But Kata is right: a genga will
always have a sequence number, because these numbers are used on the timing sheet as the senior animator decides how many inbetweeners the scene will need and how the timing of them will go. (I've found cases where the animator sped up or slowed down the number of frames per second for effect). If you didn't have these numbers, the animator wouldn't know how to do this. But the sequence numbers will normally be written beside the figures, and usually the eyes, mouth, etc. will all be together on one sketch. In the dougas these moving parts will be put on different layers.

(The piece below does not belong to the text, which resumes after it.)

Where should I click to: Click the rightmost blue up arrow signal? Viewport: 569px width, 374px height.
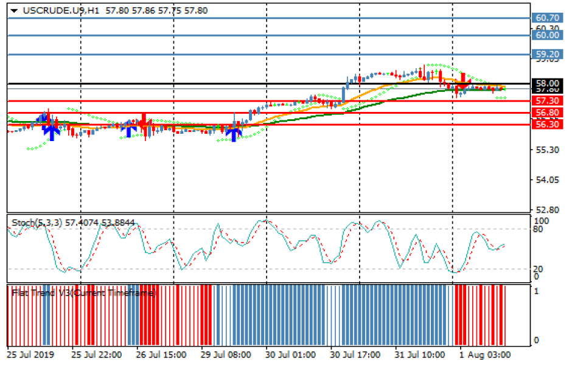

Dougas will be simpler and neater (I've seen some with white-out to clean them up) because their job is to be photocopied onto the back of acetate sheets (or scanned into digital files) and then colored. That's why the sequence number is put up in the corner and out of the way. They are "paint-by-numbers" drawings.

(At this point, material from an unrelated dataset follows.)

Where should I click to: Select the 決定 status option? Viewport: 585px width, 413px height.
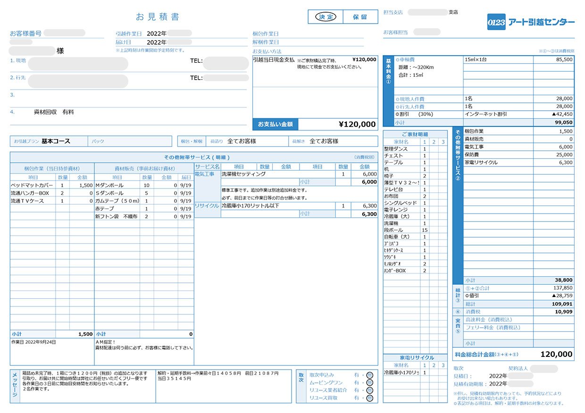(x=326, y=17)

When you find notations anyplace else on a douga, it's almost always a checker's note pointing out where the cel was mispainted and needs to be corrected, as in
this case. When I looked at the cel at that spot, I found that the highlights in Yue's wings had had to be repainted on the
front of the cel, a very unusual strategy.
BTW, I'm still looking for the case I recall where the A layer was on top and I'm starting to think that duotrouble and klet might be right: A = bottom layer might in fact be the industry standard, and the case I encountered was a dealer's reconstruction of a scene.